**Task**.
The output should match the data below line for line.

Source data:
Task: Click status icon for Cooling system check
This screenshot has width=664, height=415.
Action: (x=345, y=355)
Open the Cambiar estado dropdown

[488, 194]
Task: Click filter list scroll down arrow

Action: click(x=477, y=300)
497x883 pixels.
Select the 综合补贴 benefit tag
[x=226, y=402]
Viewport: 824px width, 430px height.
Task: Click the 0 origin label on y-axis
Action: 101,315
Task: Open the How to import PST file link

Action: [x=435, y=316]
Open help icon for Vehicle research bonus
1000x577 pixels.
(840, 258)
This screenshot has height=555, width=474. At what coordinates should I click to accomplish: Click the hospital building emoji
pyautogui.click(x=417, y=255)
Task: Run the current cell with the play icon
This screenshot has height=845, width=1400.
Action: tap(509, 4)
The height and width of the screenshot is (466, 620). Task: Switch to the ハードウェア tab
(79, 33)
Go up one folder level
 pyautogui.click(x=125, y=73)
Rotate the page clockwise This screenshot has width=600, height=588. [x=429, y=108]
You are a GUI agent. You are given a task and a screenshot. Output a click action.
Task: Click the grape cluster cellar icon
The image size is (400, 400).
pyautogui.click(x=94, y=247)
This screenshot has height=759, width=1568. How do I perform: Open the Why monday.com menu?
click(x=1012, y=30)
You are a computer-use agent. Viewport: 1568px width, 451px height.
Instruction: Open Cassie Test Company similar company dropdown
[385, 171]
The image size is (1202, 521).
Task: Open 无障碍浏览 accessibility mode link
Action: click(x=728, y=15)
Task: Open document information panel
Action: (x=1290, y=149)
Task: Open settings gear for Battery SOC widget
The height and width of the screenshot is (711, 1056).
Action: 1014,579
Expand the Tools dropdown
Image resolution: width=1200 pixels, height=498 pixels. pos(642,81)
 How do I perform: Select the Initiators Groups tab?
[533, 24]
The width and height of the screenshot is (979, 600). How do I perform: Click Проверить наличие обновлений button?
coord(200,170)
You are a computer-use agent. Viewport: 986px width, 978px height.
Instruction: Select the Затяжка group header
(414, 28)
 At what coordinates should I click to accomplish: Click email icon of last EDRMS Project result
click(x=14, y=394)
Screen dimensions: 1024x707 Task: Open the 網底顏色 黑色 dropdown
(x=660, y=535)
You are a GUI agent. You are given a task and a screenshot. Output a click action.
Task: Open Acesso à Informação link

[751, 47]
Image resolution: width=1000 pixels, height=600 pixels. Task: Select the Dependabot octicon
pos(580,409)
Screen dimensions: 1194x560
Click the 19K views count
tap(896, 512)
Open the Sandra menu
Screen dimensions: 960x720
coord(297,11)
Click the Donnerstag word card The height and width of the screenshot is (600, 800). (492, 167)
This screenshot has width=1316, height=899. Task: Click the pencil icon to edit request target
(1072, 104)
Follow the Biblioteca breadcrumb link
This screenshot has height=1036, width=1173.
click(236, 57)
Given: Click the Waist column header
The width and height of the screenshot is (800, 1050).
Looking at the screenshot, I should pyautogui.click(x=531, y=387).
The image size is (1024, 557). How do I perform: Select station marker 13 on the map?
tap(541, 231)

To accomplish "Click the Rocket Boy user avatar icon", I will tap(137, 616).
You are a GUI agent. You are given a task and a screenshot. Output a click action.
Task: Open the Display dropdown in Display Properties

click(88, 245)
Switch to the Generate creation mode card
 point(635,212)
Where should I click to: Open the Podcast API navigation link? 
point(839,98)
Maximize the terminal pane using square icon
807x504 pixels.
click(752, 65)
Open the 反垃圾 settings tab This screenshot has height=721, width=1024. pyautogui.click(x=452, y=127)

**Exercise response**.
Task: Click status icon for Cooling system check
This screenshot has width=664, height=415.
Action: (x=345, y=355)
Open the Cambiar estado dropdown

[488, 194]
Task: Click filter list scroll down arrow

Action: click(x=477, y=300)
497x883 pixels.
Select the 综合补贴 benefit tag
[x=226, y=402]
Viewport: 824px width, 430px height.
Task: Click the 0 origin label on y-axis
Action: 101,315
Task: Open the How to import PST file link

Action: [x=435, y=316]
Open help icon for Vehicle research bonus
1000x577 pixels.
(840, 258)
This screenshot has height=555, width=474. At what coordinates should I click to accomplish: Click the hospital building emoji
pyautogui.click(x=417, y=255)
Task: Run the current cell with the play icon
This screenshot has height=845, width=1400.
Action: tap(509, 4)
The height and width of the screenshot is (466, 620). Task: Switch to the ハードウェア tab
(79, 33)
Go up one folder level
 pyautogui.click(x=125, y=73)
Rotate the page clockwise This screenshot has width=600, height=588. [x=429, y=108]
You are a GUI agent. You are given a task and a screenshot. Output a click action.
Task: Click the grape cluster cellar icon
The image size is (400, 400).
pyautogui.click(x=94, y=247)
This screenshot has height=759, width=1568. How do I perform: Open the Why monday.com menu?
click(x=1012, y=30)
You are a computer-use agent. Viewport: 1568px width, 451px height.
Instruction: Open Cassie Test Company similar company dropdown
[385, 171]
The image size is (1202, 521).
Task: Open 无障碍浏览 accessibility mode link
Action: click(x=728, y=15)
Task: Open document information panel
Action: (x=1290, y=149)
Task: Open settings gear for Battery SOC widget
The height and width of the screenshot is (711, 1056).
Action: 1014,579
Expand the Tools dropdown
Image resolution: width=1200 pixels, height=498 pixels. pos(642,81)
 How do I perform: Select the Initiators Groups tab?
[533, 24]
The width and height of the screenshot is (979, 600). How do I perform: Click Проверить наличие обновлений button?
coord(200,170)
You are a computer-use agent. Viewport: 986px width, 978px height.
Instruction: Select the Затяжка group header
(414, 28)
 At what coordinates should I click to accomplish: Click email icon of last EDRMS Project result
click(x=14, y=394)
Screen dimensions: 1024x707 Task: Open the 網底顏色 黑色 dropdown
(x=660, y=535)
You are a GUI agent. You are given a task and a screenshot. Output a click action.
Task: Open Acesso à Informação link

[751, 47]
Image resolution: width=1000 pixels, height=600 pixels. Task: Select the Dependabot octicon
pos(580,409)
Screen dimensions: 1194x560
Click the 19K views count
tap(896, 512)
Open the Sandra menu
Screen dimensions: 960x720
coord(297,11)
Click the Donnerstag word card The height and width of the screenshot is (600, 800). (492, 167)
This screenshot has width=1316, height=899. Task: Click the pencil icon to edit request target
(1072, 104)
Follow the Biblioteca breadcrumb link
This screenshot has height=1036, width=1173.
click(236, 57)
Given: Click the Waist column header
The width and height of the screenshot is (800, 1050).
Looking at the screenshot, I should pyautogui.click(x=531, y=387).
The image size is (1024, 557). How do I perform: Select station marker 13 on the map?
tap(541, 231)

To accomplish "Click the Rocket Boy user avatar icon", I will tap(137, 616).
You are a GUI agent. You are given a task and a screenshot. Output a click action.
Task: Open the Display dropdown in Display Properties

click(88, 245)
Switch to the Generate creation mode card
 point(635,212)
Where should I click to: Open the Podcast API navigation link? 
point(839,98)
Maximize the terminal pane using square icon
807x504 pixels.
click(752, 65)
Open the 反垃圾 settings tab This screenshot has height=721, width=1024. pyautogui.click(x=452, y=127)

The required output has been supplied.